Foto: REUTERS/Rodolfo Buhrer (02/05/2017)

Relatório da Polícia Federal concluiu que não é possível confirmar a autenticidade das mensagens hackeadas da força-tarefa da Lava Jato apreendidas no âmbito da Operação Spoofing. O documento assinado pelo delegado Felipe Alcantara de Barros Leal, chefe do Serviço de Inquéritos da PF, foi entregue à Justiça na semana passada e aponta que ‘a autenticidade e a integridade de itens digitais obtidos por invasão de dispositivos alheio não se presume, notadamente quando se reúnem indícios de que o invasor agiu com dolo específico não apenas de obter como também de adulterar os dados’.

Em quatro páginas, Barros Leal descreve as conclusões dos peritos sobre as mensagens. Segundo ele, os especialistas ‘concluíram pela existência de características indicativas de acessos diretos a contas do aplicativo Telegram para fins de obtenção dos itens digitais’, ou seja, se tratam de conversas obtidas por hackers.

“Por outro lado, a perícia da Polícia Federal ressalvou que tais itens não possuem assinatura digital, resumos criptográficos, carimbos de tempo emitidos por autoridade certificadora ou outro mecanismo que permita identificar alteração, inclusão ou supressão de informações em relação aos arquivos originalmente armazenados em servidores do aplicativo Telegram”, anotou o delegado.

Barros Leal também aponta que ‘não se deve confundir o atesto de autenticidade e de integridade de um item digital antes e sua coleta com o atesto de autenticidade e integridade da cadeia de prova relacionada a um item digital entre a sua coleta e o seu armazenamento em mídia anexa a um laudo pericial’. “São momentos distintos, fazendo-se necessário inserir um dique entre eles para evitar discussões inesgotáveis sobre o tema”, anotou. “O atesto da cadeia de obtenção da prova da invasão não significa confirmar a autenticidade e integridade do teor das conversas obtidas”.

Em outro ponto, o delegado ressalta que, por serem conversas obtidas por vias ilegais, ‘não se pode – ou mesmo não se espera – ser superada com flancos de investigação em face das próprias vítimas’. Para Barros Leal, uma postura contrária ‘levaria à eutanásia dos rumos da Polícia Judiciária, atingindo por ricochete, em visão holográfica, todos os princípios que inspiram a atuação policial’.

“Abstendo-nos de neutralidade valorativa, certo é que eventual ação de obtenção de novos elementos e padrões por meio de investigação lastreada por provas com prévio conhecimento de sua ilicitude, configura crime de abuso de autoridade”, frisou.

O relatório reforça argumentos da Procuradoria-Geral da República contra inquérito conduzido pelo presidente do Superior Tribunal de Justiça, ministro Humberto Martins, contra a Lava Jato.

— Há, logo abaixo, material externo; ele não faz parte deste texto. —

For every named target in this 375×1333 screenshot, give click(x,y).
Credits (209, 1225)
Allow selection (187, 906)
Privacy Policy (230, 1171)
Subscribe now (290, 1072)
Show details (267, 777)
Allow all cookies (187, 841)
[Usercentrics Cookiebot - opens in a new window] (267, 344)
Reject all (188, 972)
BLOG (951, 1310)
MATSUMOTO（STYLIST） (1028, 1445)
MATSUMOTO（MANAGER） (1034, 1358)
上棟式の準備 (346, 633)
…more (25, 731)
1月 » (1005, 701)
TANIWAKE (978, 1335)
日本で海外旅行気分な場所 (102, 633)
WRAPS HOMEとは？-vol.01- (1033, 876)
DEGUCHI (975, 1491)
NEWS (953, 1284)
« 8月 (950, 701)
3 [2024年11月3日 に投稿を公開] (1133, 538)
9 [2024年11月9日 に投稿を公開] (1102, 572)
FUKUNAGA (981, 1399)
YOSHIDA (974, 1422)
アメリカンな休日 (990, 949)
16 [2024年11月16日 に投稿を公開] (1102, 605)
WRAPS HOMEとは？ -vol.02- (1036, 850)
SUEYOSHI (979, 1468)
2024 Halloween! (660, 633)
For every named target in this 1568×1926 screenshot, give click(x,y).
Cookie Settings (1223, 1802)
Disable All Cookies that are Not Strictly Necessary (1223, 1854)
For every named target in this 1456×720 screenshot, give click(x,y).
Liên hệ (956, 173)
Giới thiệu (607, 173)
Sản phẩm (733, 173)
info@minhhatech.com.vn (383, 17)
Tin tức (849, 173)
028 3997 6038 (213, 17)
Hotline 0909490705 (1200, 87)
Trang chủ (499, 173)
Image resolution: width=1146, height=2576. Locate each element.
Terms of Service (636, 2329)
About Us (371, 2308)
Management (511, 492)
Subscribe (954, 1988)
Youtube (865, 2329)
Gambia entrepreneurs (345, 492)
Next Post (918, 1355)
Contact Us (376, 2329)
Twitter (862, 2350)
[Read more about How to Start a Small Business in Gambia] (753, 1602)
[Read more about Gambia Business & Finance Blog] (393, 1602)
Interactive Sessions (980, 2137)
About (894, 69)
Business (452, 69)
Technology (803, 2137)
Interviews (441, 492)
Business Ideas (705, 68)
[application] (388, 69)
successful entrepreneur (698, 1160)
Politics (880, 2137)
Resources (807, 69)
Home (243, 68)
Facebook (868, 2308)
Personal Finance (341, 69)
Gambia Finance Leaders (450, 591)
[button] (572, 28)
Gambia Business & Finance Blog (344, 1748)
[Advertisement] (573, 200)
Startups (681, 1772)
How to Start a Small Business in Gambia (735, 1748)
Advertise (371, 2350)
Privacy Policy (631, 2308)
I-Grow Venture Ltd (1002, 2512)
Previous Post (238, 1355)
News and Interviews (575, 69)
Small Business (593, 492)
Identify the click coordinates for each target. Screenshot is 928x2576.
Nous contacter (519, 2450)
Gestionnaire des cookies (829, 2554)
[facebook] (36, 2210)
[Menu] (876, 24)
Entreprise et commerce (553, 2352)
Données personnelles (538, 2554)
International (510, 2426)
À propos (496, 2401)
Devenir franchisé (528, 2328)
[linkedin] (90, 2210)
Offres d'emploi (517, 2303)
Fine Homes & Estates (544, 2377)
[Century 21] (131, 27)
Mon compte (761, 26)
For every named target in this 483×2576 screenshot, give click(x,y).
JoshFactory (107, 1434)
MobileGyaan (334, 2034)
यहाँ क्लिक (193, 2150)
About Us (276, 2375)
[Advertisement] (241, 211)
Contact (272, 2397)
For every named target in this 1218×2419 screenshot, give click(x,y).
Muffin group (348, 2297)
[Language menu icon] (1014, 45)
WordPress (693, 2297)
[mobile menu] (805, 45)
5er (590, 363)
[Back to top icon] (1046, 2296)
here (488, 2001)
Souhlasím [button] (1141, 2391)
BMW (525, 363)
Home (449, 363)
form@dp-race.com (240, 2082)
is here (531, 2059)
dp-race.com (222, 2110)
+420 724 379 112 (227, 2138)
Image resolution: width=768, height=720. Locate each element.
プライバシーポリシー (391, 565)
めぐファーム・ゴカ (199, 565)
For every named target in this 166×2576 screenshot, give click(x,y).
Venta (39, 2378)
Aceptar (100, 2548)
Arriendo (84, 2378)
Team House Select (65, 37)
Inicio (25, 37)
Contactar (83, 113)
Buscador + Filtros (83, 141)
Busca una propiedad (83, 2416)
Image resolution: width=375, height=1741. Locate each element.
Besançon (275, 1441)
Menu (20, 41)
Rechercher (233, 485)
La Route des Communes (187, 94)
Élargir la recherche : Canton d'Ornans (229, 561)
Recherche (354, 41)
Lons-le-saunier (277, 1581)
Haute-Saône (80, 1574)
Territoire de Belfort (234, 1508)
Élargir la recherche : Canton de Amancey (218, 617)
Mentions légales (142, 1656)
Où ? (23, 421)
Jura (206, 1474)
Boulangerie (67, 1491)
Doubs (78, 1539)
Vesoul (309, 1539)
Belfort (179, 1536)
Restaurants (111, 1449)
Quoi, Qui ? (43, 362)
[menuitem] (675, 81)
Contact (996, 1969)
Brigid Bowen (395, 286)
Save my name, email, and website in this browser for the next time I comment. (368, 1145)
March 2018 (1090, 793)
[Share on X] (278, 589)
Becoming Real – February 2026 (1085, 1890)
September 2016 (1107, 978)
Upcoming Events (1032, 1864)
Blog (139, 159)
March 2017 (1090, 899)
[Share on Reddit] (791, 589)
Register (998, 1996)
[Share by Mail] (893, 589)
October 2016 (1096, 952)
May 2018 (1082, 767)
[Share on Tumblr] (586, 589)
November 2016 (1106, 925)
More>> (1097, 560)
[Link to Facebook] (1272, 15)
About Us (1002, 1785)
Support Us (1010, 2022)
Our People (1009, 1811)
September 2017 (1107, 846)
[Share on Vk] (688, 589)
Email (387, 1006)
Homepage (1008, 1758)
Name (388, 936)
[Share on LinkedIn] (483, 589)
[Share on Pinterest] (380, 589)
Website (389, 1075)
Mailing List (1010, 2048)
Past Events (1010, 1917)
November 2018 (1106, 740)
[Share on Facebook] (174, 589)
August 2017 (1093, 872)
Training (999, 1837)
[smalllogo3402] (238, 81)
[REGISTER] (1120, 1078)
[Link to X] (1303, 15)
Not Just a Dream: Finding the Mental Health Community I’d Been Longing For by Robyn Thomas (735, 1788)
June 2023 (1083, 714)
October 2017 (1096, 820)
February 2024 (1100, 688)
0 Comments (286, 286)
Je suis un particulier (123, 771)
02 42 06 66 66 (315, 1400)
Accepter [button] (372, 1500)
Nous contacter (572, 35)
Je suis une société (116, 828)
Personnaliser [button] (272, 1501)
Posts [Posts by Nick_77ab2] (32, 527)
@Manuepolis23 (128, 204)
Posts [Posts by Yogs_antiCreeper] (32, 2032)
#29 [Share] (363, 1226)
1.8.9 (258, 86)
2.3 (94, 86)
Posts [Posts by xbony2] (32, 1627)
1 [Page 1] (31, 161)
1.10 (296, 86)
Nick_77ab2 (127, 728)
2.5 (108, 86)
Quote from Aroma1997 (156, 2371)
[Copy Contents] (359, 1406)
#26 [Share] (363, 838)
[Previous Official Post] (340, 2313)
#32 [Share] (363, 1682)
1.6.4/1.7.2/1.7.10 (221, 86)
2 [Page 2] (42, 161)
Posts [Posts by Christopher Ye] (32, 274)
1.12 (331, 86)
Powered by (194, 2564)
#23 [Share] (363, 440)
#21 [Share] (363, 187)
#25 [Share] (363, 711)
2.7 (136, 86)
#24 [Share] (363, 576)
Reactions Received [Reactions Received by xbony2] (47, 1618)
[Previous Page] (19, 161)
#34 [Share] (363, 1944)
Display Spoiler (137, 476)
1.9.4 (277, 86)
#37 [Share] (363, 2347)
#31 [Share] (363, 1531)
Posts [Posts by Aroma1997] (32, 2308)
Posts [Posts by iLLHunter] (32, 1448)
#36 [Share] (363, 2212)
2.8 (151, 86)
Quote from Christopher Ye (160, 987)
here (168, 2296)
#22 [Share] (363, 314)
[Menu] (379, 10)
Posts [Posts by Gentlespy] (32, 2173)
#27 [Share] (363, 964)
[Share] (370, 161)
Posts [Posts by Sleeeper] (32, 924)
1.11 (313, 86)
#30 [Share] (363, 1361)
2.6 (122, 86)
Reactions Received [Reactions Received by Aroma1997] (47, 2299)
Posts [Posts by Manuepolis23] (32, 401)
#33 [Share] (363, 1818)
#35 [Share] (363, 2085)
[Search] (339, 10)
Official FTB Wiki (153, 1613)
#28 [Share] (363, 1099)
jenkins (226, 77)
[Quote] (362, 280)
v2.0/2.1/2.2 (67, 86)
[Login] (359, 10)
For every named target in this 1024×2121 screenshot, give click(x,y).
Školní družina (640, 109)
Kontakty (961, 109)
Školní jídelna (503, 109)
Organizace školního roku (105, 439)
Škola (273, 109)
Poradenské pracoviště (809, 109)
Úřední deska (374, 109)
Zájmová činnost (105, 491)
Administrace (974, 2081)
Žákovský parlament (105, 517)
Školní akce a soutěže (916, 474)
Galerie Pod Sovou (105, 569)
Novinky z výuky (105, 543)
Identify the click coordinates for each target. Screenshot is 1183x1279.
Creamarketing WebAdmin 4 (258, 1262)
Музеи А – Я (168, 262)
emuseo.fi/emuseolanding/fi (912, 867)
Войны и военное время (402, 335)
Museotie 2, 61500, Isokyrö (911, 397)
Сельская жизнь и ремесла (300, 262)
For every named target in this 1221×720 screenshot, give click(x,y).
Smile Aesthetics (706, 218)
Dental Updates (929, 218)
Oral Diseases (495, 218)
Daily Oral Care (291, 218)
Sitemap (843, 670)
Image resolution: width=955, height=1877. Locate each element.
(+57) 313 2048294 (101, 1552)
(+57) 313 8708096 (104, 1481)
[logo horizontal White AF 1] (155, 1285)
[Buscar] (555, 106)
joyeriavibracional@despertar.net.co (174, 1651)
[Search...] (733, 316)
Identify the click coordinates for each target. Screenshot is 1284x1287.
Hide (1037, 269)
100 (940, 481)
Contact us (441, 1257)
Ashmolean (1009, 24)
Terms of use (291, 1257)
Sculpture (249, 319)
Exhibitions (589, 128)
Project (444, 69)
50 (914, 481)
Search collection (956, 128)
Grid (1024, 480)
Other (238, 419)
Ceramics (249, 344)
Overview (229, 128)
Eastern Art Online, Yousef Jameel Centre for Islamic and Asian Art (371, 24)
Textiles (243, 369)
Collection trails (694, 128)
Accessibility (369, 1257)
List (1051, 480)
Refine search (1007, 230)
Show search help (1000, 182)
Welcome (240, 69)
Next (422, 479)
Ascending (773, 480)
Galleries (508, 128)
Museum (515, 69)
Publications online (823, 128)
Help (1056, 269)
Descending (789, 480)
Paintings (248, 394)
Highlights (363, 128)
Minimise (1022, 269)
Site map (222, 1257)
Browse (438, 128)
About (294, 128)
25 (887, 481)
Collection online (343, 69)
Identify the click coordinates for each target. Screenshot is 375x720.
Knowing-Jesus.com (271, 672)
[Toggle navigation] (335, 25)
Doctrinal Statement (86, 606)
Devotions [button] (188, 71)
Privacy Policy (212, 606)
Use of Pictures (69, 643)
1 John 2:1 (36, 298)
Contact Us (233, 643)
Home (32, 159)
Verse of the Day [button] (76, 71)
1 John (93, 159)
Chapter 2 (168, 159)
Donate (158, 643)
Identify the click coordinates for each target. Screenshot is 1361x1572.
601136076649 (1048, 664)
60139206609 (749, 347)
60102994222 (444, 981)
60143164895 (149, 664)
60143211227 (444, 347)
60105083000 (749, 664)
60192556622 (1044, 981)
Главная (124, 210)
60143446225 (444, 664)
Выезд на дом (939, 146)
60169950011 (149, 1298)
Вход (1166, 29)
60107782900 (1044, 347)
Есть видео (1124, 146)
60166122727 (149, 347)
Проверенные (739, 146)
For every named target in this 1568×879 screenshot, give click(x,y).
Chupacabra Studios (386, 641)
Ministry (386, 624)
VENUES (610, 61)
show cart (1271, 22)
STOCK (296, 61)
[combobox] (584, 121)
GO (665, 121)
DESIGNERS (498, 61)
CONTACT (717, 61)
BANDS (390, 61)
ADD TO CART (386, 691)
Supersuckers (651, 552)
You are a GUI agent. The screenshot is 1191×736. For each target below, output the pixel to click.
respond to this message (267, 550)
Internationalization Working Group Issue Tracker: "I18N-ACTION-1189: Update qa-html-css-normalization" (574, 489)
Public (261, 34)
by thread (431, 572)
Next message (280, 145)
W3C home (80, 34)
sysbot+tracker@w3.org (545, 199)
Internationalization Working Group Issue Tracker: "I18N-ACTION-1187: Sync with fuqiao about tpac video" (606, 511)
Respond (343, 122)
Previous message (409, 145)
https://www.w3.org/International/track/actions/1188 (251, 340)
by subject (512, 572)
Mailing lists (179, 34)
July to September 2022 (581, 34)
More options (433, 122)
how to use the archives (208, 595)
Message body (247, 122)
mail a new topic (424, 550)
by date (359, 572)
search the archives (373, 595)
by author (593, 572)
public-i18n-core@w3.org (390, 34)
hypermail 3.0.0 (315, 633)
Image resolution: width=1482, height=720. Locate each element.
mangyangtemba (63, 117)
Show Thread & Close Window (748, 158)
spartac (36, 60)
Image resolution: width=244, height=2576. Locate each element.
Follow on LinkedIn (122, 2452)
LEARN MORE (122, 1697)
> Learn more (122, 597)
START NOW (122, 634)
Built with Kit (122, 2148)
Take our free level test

Os procuradores recorreram à ministra Rosa Weber afirmando que a investigação é ilegal por ter sido aberta com base em provas obtidas de forma ilícita, no caso, os diálogos hackeados.

Em março, a PGR pediu o trancamento do inquérito alegando que o caso está carregado de ‘vícios’ que tornam ‘flagrantemente ilegal e abusiva a atividade persecutória’. Na avaliação da Procuradoria, por ter sido instaurado de ofício (por iniciativa própria) pelo presidente do STJ, o inquérito viola o sistema acusatório e as prerrogativas dos membros do MPF.

No último dia 30, a ministra Rosa Weber, do Supremo Tribunal Federal, mandou suspender a tramitação do inquérito até a Corte formar um entendimento se a investigação deve ou não continuar. Não há data para esse julgamento ocorrer. Nesta segunda, o ministro Ricardo Lewandowski concedeu acesso a Martins às mensagens da Lava Jato apresentadas à Corte desde o início de março, mas restringiu o seu uso até a Corte decidir sobre o destino do inquérito.

A reportagem buscou contato com os criminalistas Marcelo Knopfelmacher e Felipe Locke Cavalcanti, que representam os procuradores da Lava Jato. Os advogados não quiseram se manifestar.